Health IT privacy workgroup discusses big data challenges

The Privacy and Security Workgroup of the Health IT Policy Committee is working on recommendations for dealing with big data, according to an article at Healthcare Informatics.

In its meeting Monday, members discussed the challenges presented both for HIPAA-covered entities and the marketplace not covered by HIPAA. Those issues include data de-identification, security and other areas.

Workgroup chair Deven McGraw, a partner in the healthcare practice of Manatt, Phelps and Phillips, noted that consumers don't have clearly defined rights for accessing information collected about them by organizations not covered by HIPAA.

The panel wants to remind the National Coordinator for Health IT that the Federal Trade Commission can enforce voluntarily adopted codes of conduct, some of which are still being developed. It also discussed whether the Federal Credit Reporting Act could be used to provide patients with more transparency about the algorithms healthcare organizations use to make decisions about patients and populations.

The workgroup is drafting language calling for the Office for Civil Rights to be a better "steward" of de-identification standards and to take advantage of outside help, such as that of the National Institute of Standards and Technology (NIST).

The Government Accountability Office previously called on Congress to consider strengthening the consumer privacy framework to take changes in technology into account, pointing out that the current statutory framework for consumer privacy does not fully address new technologies-such as the tracking of online behavior and the increased marketplace for personal information.

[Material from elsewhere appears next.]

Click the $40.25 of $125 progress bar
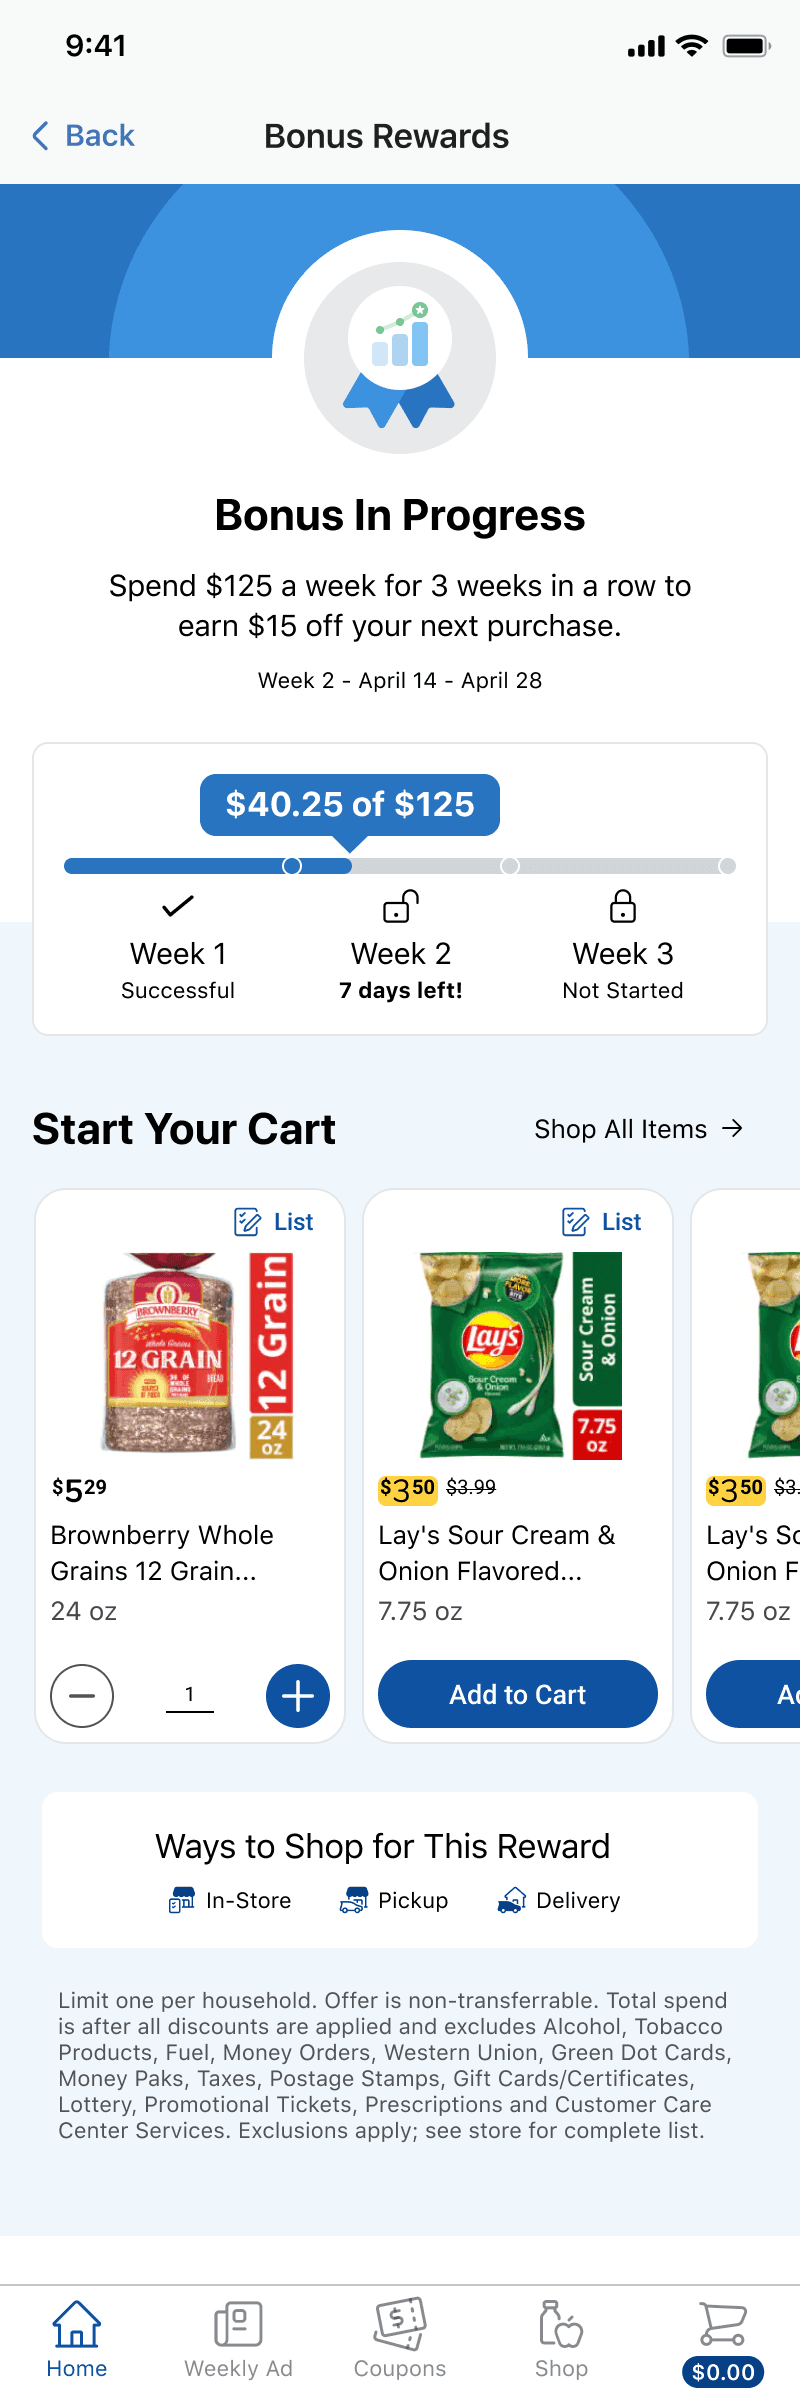The image size is (800, 2400). (x=400, y=866)
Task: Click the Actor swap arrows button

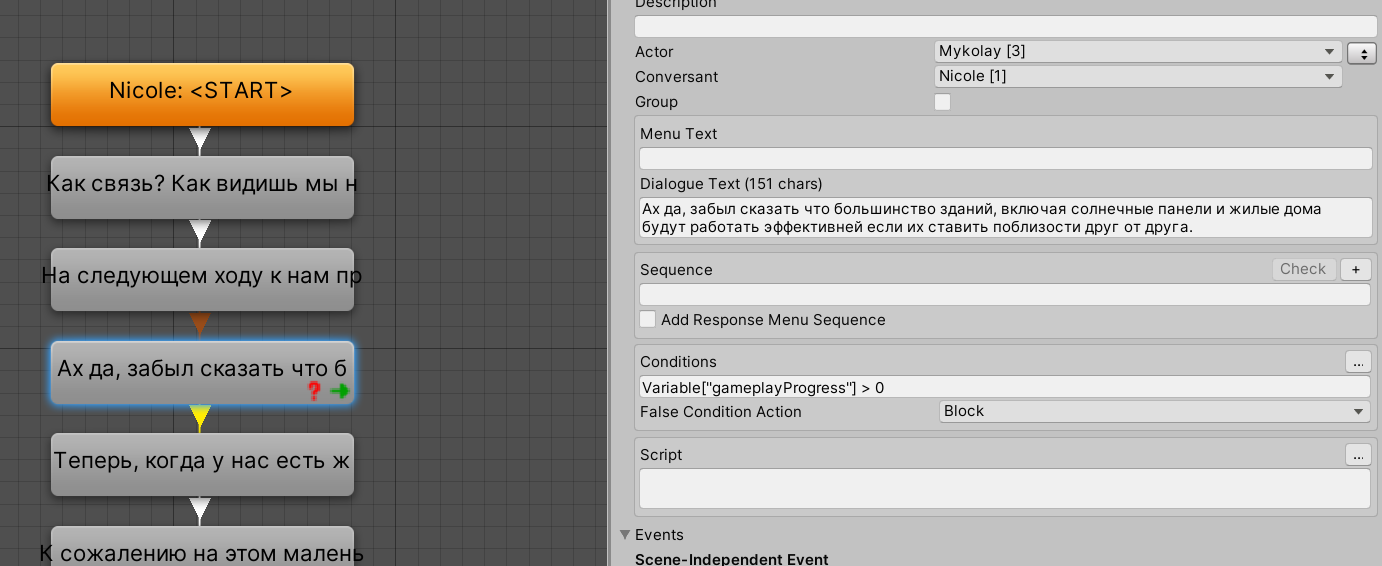Action: [1362, 52]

In the workgroup meeting, McGraw said there's a need to better understand gaps in legal protections, but overall the group is reluctant to call for Congressional action at this point.

The proposed Consumer Privacy Bill of Rights Act focuses more on the collection of data, while HIPAA is more concerned about disclosure of data. That bill is expected to have the greatest impact on those outside of HIPAA-regulated space, such as big data brokers and app developers.